What to produce:
Copy out precisely the lines from the start of the data through the line with "[Leibniz Universität Hannover] (43, 12)", and keep pictures out of it.

--- Data for review Enclosed Below ---

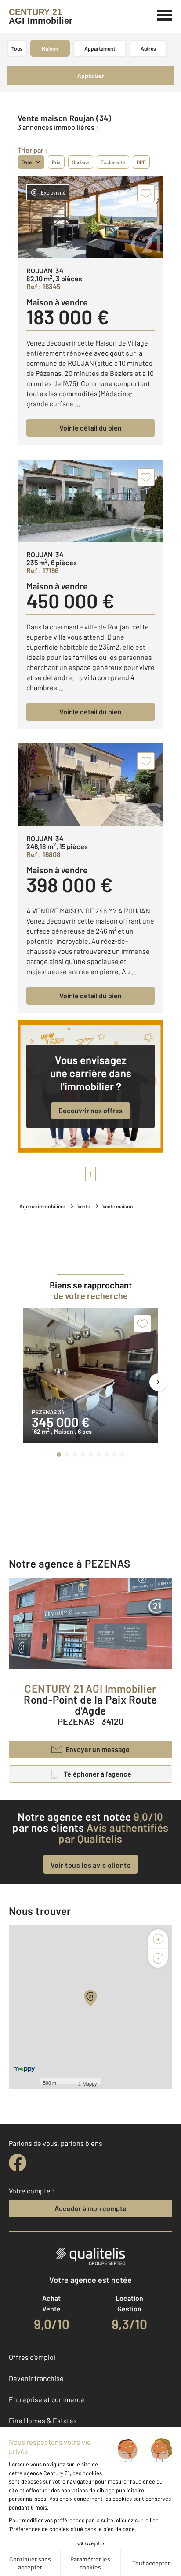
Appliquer (90, 75)
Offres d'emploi (32, 2357)
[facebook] (17, 2162)
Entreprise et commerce (46, 2399)
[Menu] (164, 14)
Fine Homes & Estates (43, 2420)
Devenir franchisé (36, 2378)
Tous (16, 48)
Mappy (90, 2083)
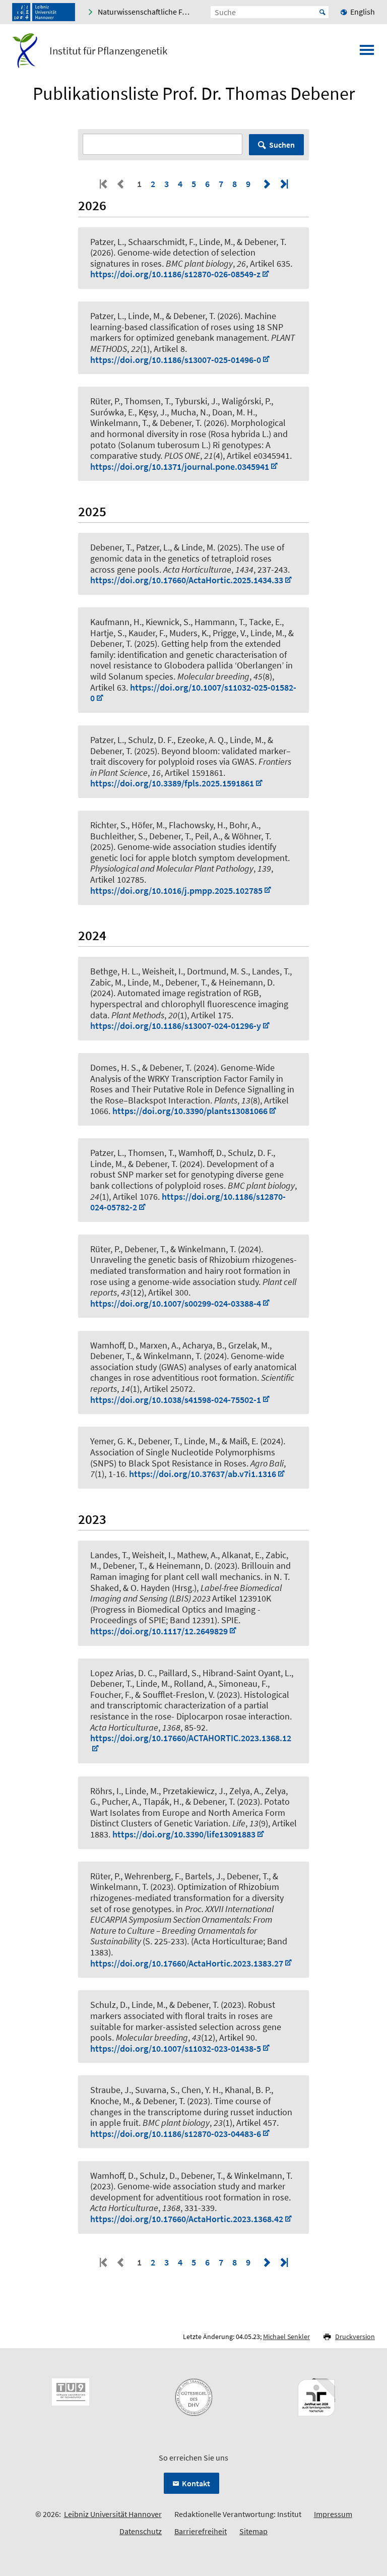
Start (322, 12)
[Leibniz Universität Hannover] (43, 12)
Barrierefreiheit (200, 2531)
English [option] (362, 12)
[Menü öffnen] (367, 53)
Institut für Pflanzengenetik (108, 51)
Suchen (282, 145)
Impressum (333, 2514)
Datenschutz (140, 2531)
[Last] (283, 184)
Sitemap (253, 2531)
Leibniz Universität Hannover (113, 2514)
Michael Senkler (286, 2336)
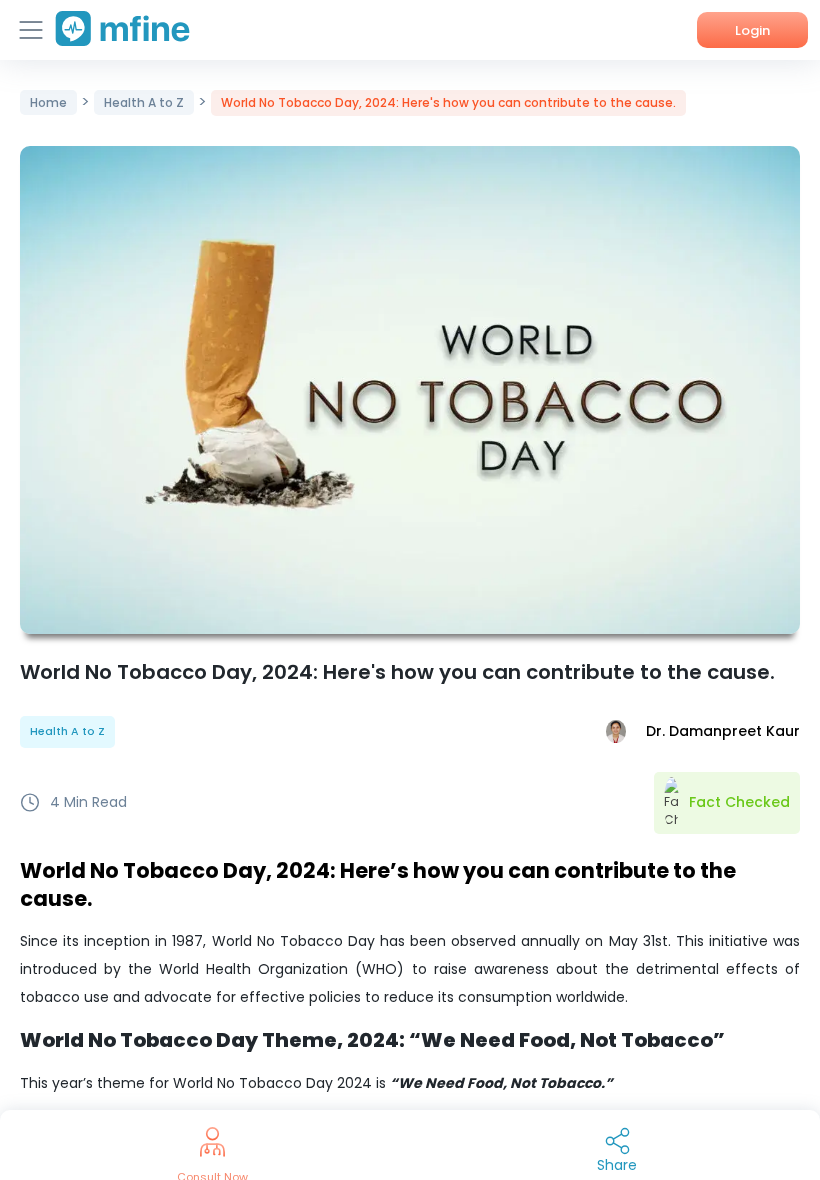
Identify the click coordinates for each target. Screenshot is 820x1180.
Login (752, 30)
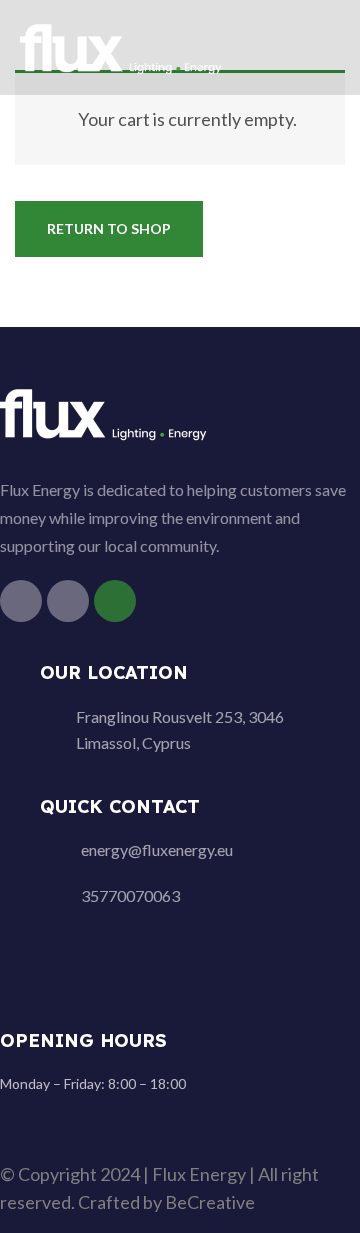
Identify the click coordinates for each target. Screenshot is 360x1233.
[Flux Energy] (122, 45)
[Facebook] (21, 601)
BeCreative (210, 1202)
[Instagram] (68, 601)
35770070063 (130, 895)
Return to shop (109, 228)
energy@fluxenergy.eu (157, 849)
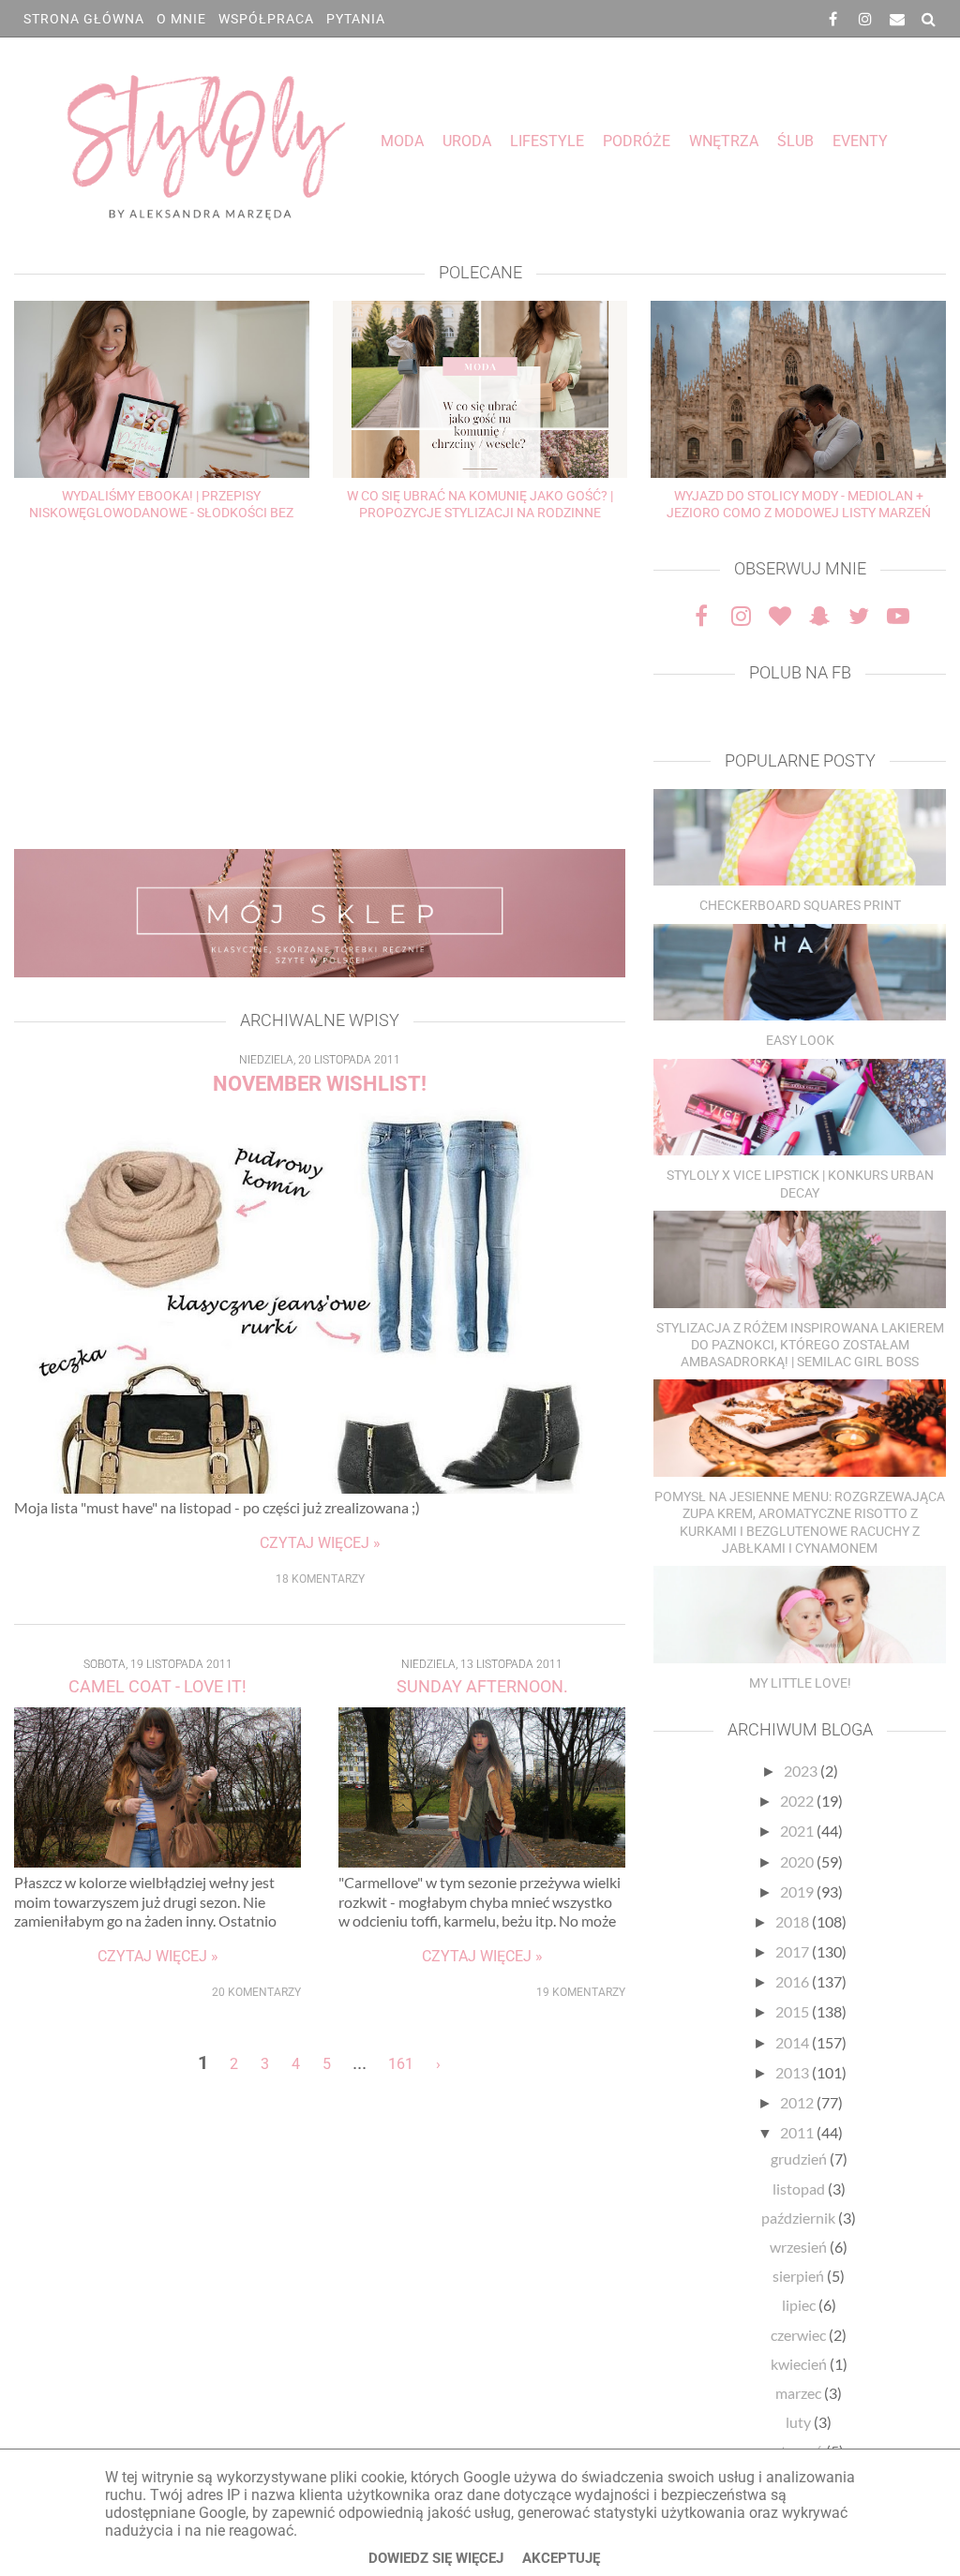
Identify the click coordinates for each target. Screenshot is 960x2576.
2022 (798, 1800)
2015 (793, 2011)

--- End of Enclosed Data for review ---

Response to the task:
Appliquer (90, 75)
Offres d'emploi (32, 2357)
[facebook] (17, 2162)
Entreprise et commerce (46, 2399)
[Menu] (164, 14)
Fine Homes & Estates (43, 2420)
Devenir franchisé (36, 2378)
Tous (16, 48)
Mappy (90, 2083)
Start (322, 12)
[Leibniz Universität Hannover] (43, 12)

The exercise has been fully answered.